He lost the eye in a lab explosion; that didn’t stop him.  Sadly, it was grief related to the death of his wife that blocked his desire to invent.  Conte followed her within a year, suffering a fatal aneurysm at the age of 50.   All those pencil cups.  Is it the cups or my family members who stock the cups (or leave the pencils all over the coffee table when the cup is right there, dammit) who spark the urge?   I don’t want to know.  For now, I’ll just write that shit down.      

Excuses, excuses

I wanted to write but I was afraid the basement would flood again.   Passing trucks splashed shiny angel wings of water onto our driveway.  Angry gray clouds made eight a.m. as dark as eight p.m.  I left my study with its rain-streaked windows and crept softly down the basement stairs in my stocking feet, as if I could catch the leaks by surprise.  The sump pump was gurgling merrily and the floor was dry.  For now.        

After a while the sun came out, almost painfully bright.   I wanted to write, but I was afraid the rain would come back soon and I’d miss the opportunity to take a walk.  A brisk 20 minutes would get me around the pond and back, and if I saw the swans it would clear my head.       
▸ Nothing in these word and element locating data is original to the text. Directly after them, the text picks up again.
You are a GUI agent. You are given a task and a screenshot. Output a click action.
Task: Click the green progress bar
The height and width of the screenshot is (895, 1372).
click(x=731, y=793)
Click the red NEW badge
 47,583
I wanted to write, but I was afraid I’d burn the fish.   A word becomes a sentence becomes a paragraph and you don’t always hear the timer.   The house filled with cooking smells.  Capone the cat wove figure eights around my ankles.  Even paying attention, somehow I missed the time to turn the fish by a minute or two.       
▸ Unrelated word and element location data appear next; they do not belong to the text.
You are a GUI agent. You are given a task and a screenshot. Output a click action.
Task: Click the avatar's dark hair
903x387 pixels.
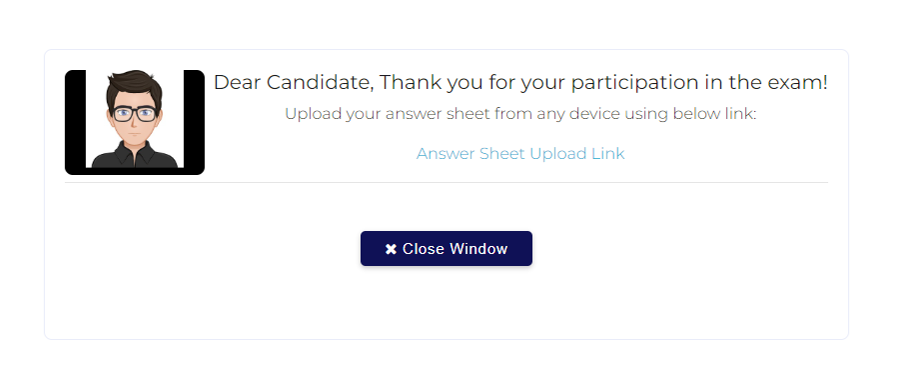tap(135, 85)
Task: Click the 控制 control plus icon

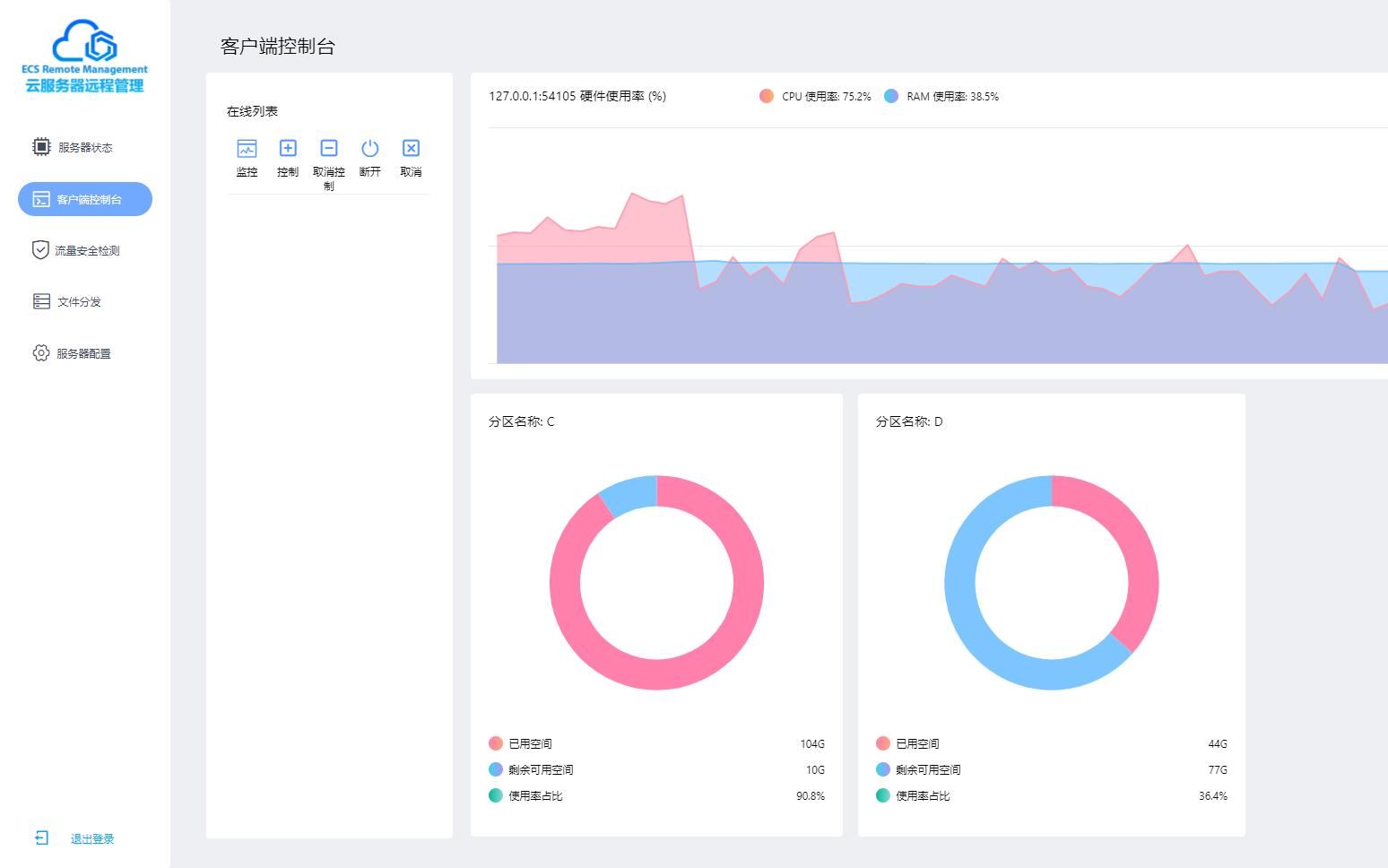Action: click(288, 148)
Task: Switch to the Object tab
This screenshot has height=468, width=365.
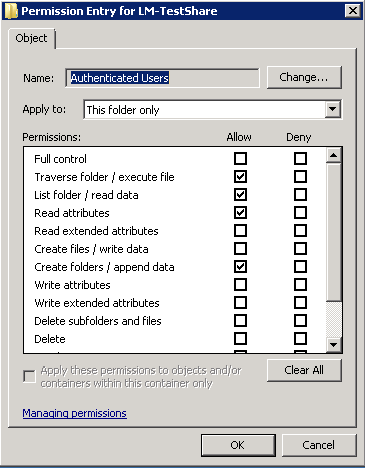Action: click(x=31, y=38)
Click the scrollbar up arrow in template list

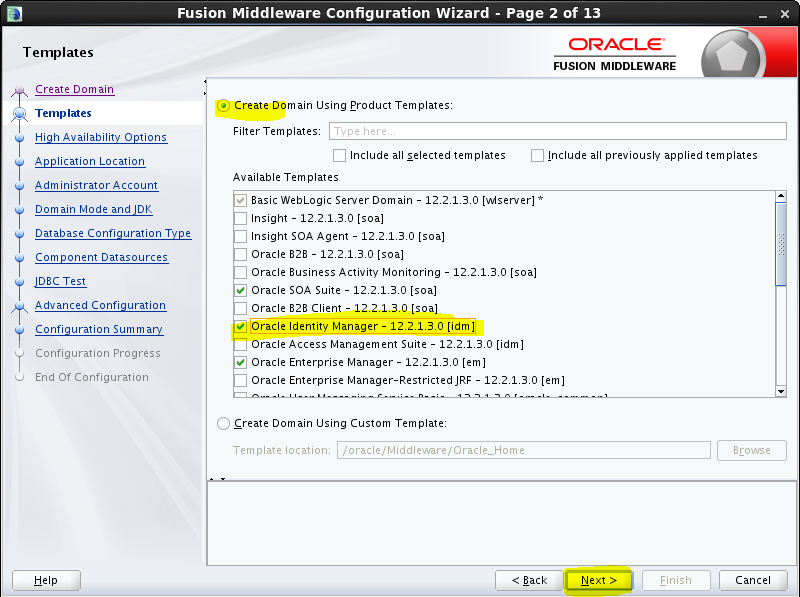(x=779, y=196)
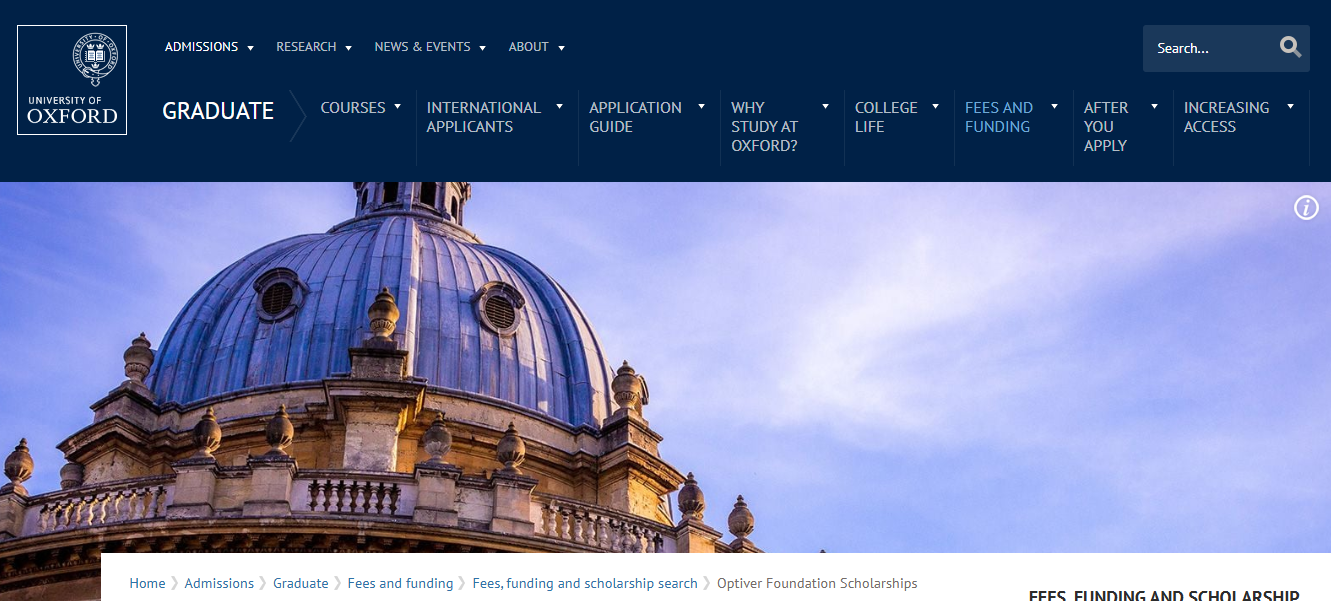This screenshot has width=1331, height=601.
Task: Click the Graduate section heading link
Action: (x=218, y=111)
Dave and Sonny reassured me that their dinner was still tasty.  Smoke from the kitchen had drifted to my study.  I sat before the computer and wiggled my fingers to loosen them up, then coughed once.  Then twice more, and then I sneezed.  I wanted to write, but I was afraid I might be showing early Covid-19 symptoms.  I left to take a quick temperature and consider how I might handle my last month on earth.  
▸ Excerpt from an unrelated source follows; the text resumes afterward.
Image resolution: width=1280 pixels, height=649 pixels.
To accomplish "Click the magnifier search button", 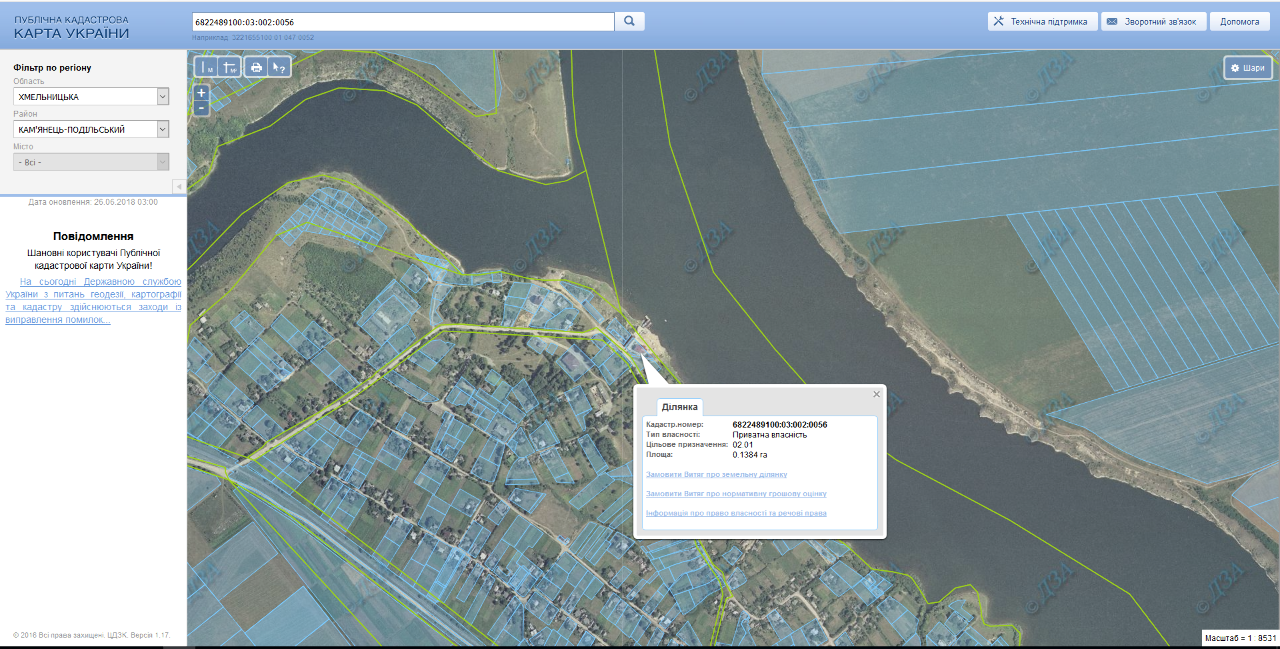I will (x=630, y=21).
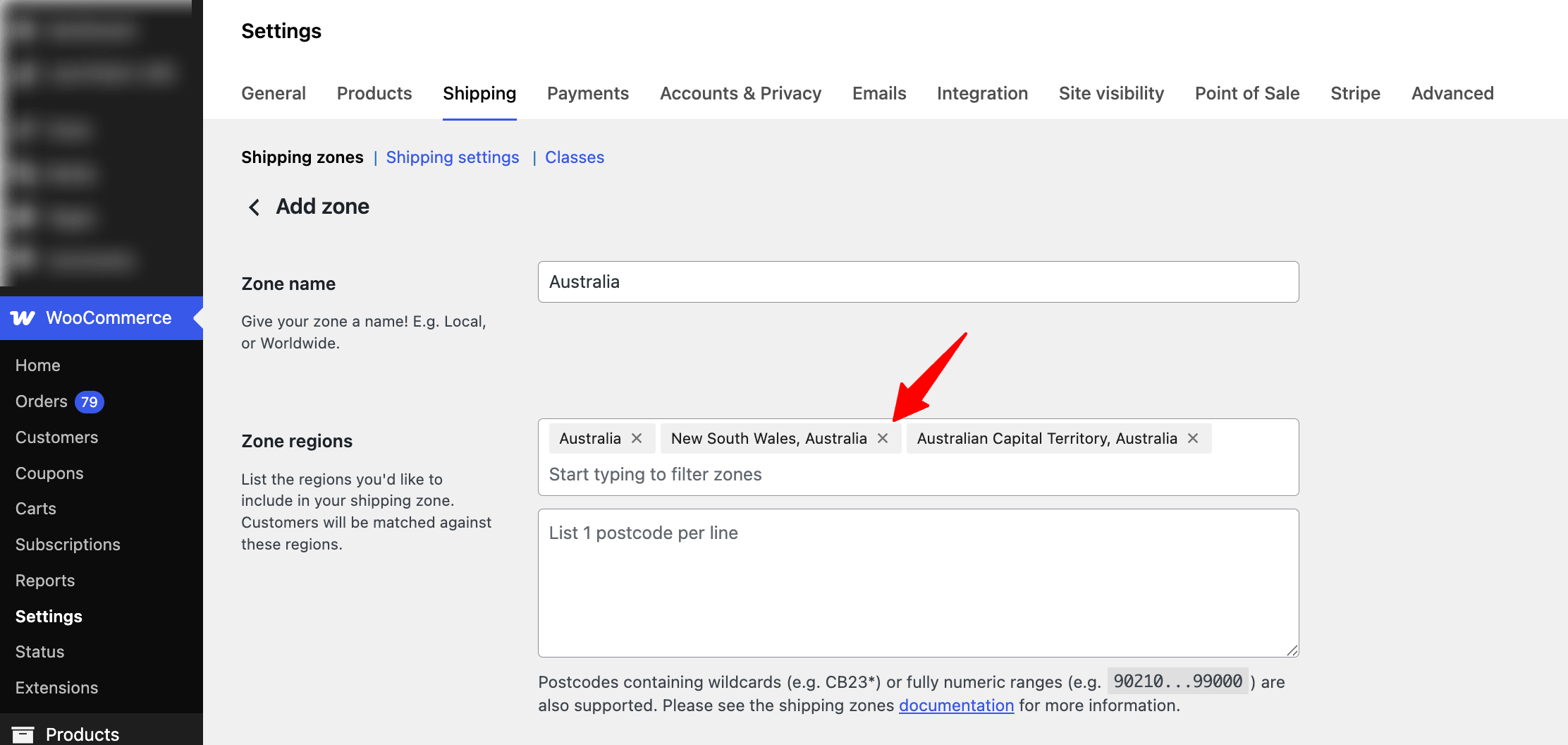Click the Products box icon at sidebar bottom
This screenshot has height=745, width=1568.
tap(23, 734)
After a toasty but not feverish reading of 98.9 degrees F, I returned to my desk to find the wifi had gone out.  This happens at many odd times of the day.  I wanted to write, but I was afraid that I would misspell a big word, perspicacious or orrery or diverticulosis, and show myself a fool.   Eleven bookcases in the house; there would be a dictionary in at least one of them.  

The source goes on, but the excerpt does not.